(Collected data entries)
=== Begin Enclosure ===
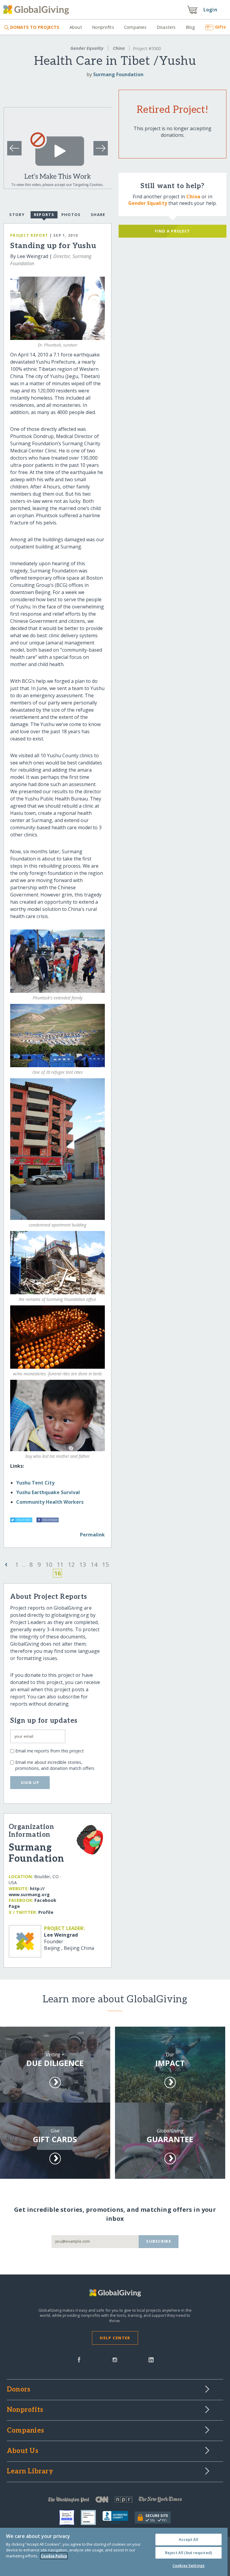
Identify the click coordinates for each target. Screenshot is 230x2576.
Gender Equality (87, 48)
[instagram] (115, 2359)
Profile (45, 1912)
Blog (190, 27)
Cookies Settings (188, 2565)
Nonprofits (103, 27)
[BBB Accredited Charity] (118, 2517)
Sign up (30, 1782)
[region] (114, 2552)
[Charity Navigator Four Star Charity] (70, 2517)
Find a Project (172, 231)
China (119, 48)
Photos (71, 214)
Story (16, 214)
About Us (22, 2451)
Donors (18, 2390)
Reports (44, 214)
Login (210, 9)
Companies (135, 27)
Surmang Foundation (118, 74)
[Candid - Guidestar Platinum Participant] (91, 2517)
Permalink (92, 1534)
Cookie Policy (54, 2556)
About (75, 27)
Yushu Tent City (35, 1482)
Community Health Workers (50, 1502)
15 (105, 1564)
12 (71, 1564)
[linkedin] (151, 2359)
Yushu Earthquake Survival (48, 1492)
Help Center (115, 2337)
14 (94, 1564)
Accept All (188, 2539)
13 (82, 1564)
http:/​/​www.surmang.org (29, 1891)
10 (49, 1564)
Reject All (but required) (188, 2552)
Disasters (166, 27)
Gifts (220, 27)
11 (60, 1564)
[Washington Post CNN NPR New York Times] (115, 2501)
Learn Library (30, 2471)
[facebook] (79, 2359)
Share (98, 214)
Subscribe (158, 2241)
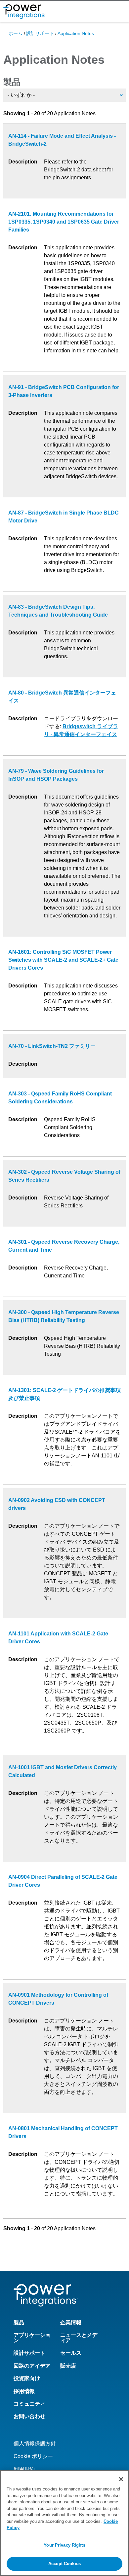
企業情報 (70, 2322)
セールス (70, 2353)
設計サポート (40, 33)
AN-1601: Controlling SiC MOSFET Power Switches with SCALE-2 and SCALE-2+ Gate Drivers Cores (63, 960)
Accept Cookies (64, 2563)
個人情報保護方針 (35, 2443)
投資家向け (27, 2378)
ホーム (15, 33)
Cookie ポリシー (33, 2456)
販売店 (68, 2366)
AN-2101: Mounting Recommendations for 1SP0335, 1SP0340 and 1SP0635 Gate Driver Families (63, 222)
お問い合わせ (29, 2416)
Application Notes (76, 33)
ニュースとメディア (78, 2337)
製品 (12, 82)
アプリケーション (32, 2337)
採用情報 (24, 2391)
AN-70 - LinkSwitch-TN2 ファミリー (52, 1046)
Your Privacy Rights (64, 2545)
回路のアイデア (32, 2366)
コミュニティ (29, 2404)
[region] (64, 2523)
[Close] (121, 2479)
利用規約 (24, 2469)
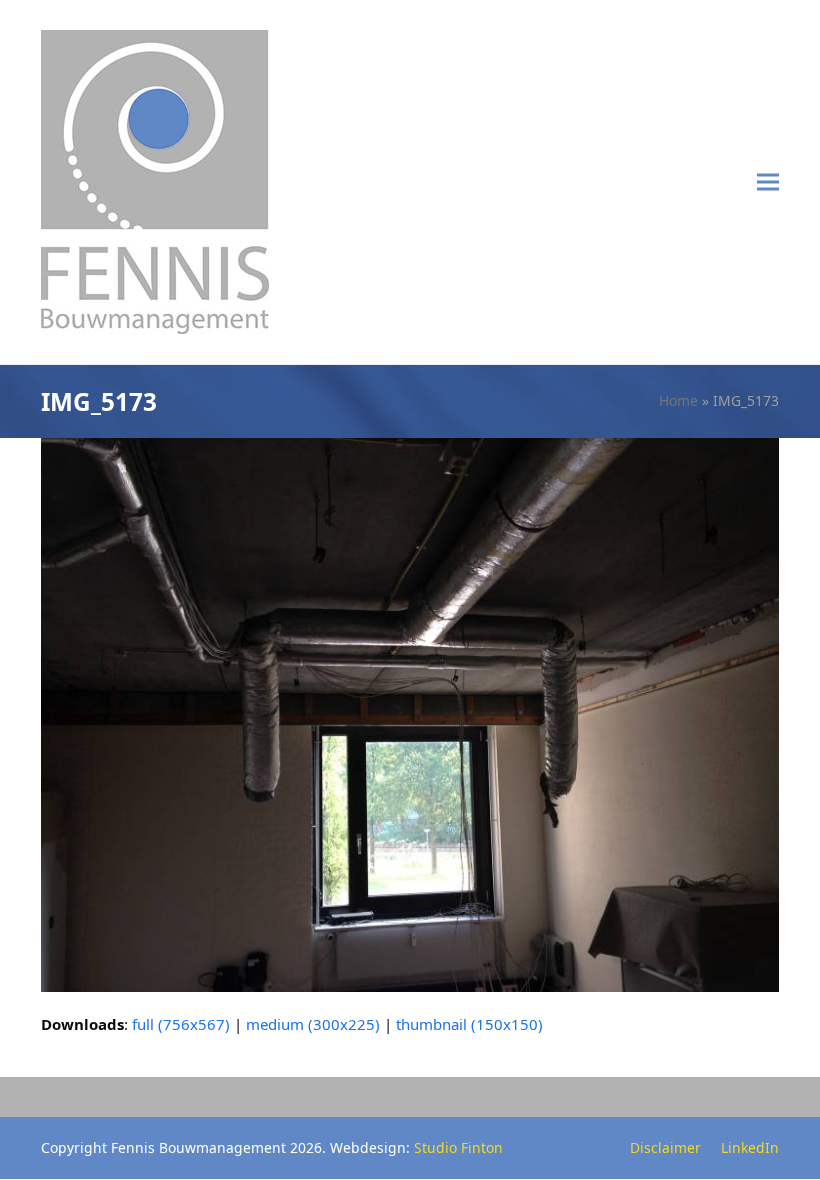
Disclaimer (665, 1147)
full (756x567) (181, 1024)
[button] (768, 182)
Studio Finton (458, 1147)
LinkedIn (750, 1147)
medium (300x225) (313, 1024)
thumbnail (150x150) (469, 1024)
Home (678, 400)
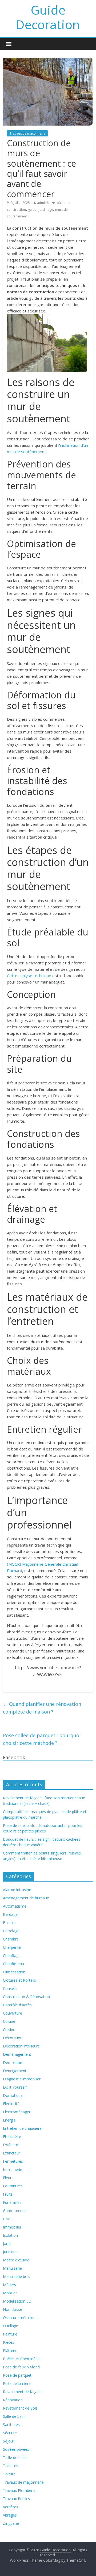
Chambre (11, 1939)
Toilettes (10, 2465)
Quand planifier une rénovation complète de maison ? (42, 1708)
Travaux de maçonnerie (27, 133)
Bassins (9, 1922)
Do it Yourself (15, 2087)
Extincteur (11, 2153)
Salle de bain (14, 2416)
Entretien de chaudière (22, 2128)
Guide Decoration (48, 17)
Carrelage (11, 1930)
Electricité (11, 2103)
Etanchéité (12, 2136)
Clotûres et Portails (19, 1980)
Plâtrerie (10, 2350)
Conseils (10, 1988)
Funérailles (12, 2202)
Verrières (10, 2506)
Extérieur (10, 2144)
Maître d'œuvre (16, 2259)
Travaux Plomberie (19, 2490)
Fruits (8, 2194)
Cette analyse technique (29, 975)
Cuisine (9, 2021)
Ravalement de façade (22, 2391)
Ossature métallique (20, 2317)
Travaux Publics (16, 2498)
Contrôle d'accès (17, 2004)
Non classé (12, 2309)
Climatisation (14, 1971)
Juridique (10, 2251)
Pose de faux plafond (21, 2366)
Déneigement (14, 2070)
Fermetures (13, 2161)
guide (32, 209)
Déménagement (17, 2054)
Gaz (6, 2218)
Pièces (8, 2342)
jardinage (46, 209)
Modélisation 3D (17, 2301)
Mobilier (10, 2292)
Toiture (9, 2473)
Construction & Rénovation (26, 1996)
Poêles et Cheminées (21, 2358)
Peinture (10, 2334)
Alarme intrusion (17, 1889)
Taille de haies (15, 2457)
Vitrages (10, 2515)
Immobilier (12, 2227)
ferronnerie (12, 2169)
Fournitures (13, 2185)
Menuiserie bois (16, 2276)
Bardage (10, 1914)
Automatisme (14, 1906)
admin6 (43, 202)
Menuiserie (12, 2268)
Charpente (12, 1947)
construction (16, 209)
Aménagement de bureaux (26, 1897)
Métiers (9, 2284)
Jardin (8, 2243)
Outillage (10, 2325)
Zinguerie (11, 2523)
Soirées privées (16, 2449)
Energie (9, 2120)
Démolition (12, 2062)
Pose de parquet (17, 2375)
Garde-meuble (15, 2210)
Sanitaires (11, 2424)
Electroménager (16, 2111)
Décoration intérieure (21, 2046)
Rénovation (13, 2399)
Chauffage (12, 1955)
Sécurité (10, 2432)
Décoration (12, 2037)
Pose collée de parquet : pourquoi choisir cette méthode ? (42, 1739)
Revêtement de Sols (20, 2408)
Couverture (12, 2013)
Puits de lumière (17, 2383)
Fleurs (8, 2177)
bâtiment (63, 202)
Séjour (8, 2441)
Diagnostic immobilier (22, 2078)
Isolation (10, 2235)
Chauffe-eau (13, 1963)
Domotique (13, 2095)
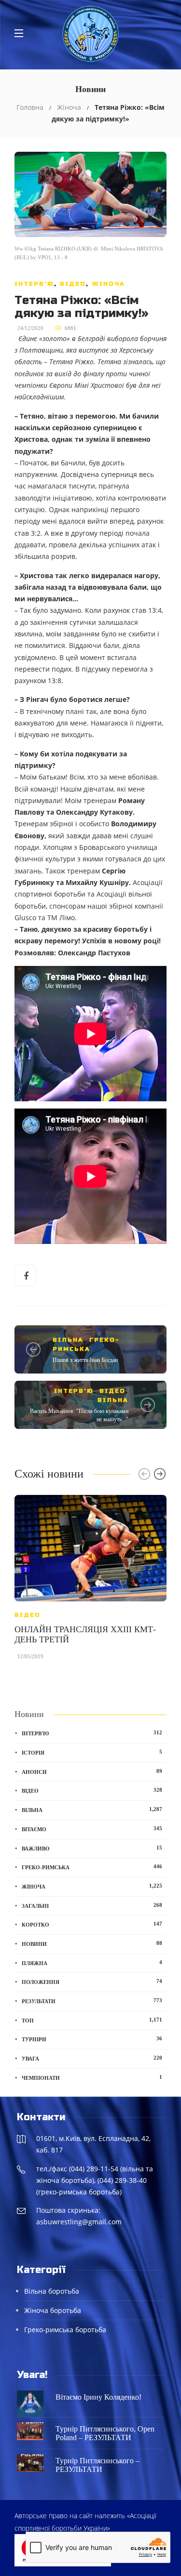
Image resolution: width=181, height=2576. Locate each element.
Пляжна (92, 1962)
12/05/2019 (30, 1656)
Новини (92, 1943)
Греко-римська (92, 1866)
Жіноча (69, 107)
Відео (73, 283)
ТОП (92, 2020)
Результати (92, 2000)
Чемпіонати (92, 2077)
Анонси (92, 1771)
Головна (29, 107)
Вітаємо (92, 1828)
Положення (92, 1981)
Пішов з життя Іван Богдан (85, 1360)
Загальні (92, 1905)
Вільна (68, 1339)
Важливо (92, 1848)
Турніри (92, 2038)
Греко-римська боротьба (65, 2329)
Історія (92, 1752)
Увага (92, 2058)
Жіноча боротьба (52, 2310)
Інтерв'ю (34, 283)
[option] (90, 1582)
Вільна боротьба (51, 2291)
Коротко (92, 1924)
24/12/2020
=== End Enclosure ===
> About this task
Leave out every line above except those from the line with "Conseils (10, 1988)" up to and including the line with "Juridique (10, 2251)", and copy those exactly.

> Output of the task
Conseils (10, 1988)
Funérailles (12, 2202)
Verrières (10, 2506)
Extérieur (10, 2144)
Maître d'œuvre (16, 2259)
Travaux Plomberie (19, 2490)
Fruits (8, 2194)
Cette analyse technique (29, 975)
Cuisine (9, 2021)
Ravalement de façade (22, 2391)
Ossature métallique (20, 2317)
Travaux Publics (16, 2498)
Contrôle d'accès (17, 2004)
Non classé (12, 2309)
Climatisation (14, 1971)
Juridique (10, 2251)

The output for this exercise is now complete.